Related civilization: Late Roman Gaul

Major role/position: Monk, writer, historian

Life

A noble educated in rhetoric, Sulpicius Severus (suhl-PIHSH-ee-uhs suh-VIHR-uhs) became a lawyer and married into a senatorial family. In 393/394 c.e., after the early death of his wife, he visited Bishop Martin of Tours, who had healed the eye of his lifelong friend Saint Paulinus of Nola.

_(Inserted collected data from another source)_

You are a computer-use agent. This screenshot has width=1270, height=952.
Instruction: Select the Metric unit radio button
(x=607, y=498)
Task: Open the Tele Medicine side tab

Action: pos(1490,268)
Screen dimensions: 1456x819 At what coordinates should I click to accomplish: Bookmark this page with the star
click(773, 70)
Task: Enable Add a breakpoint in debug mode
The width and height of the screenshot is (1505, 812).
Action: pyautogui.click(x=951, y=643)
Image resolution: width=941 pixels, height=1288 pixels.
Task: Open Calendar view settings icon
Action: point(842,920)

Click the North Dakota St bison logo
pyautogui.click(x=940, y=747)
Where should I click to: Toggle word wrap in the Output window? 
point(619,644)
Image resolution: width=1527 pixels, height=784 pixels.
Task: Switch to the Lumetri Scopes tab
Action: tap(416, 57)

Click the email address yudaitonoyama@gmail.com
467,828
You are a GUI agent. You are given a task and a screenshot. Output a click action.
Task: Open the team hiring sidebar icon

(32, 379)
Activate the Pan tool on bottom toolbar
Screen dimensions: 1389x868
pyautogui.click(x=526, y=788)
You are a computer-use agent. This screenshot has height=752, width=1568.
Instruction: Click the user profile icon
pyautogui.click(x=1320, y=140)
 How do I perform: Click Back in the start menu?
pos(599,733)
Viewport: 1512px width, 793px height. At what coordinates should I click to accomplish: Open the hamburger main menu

Inspired by Saint Martin’s monastery at Marmoutier, Severus and Paulinus gave away their wealth and built their own monasteries on the estate Primuliacum, west of Toulouse, and at Nola, Italy, respectively, between 394 and 396 c.e. Severus, in line with some Christian chronographers, envisaged the Second Coming of Christ five hundred years after his birth, the end of the sixth millennium after Creation. His Vita S. Martini (c. 397 c.e.; Life of Martin, 1866), which includes his Three Letters, and his Dialogi (404 c.e.; “Dialogues” in The Western Fathers, 1954), both about Saint Martin, portray “a man filled with God” in humankind’s end-phase. A similar finality pervades his Chronica (c. 402-404 c.e.; Chronicle, 1896-1899), a world history with emphasis on the Jewish people and the Christian Church to 400 c.e. Late in life, Severus befriended the Pelagians, active in Aquitania in the 420’s c.e.

Influence

With Saint Martin and Paulinus, Severus pioneered Western ascetic monasticism. With Saint Athanasius of Alexandria and Saint Jerome, he originated the genre of hagiography. In modern terms, he wrote a history survey with apocalyptic urgency.

Bibliography

Stancliffe, Clare. St. Martin and His Hagiographer: History and Miracle in Sulpicius Severus. New York: Oxford University Press, 1983.

Van Andel, G. K. The Christian Concept of History in the Chronicle of Sulpicius Severus. Amsterdam: Hakkert, 1976.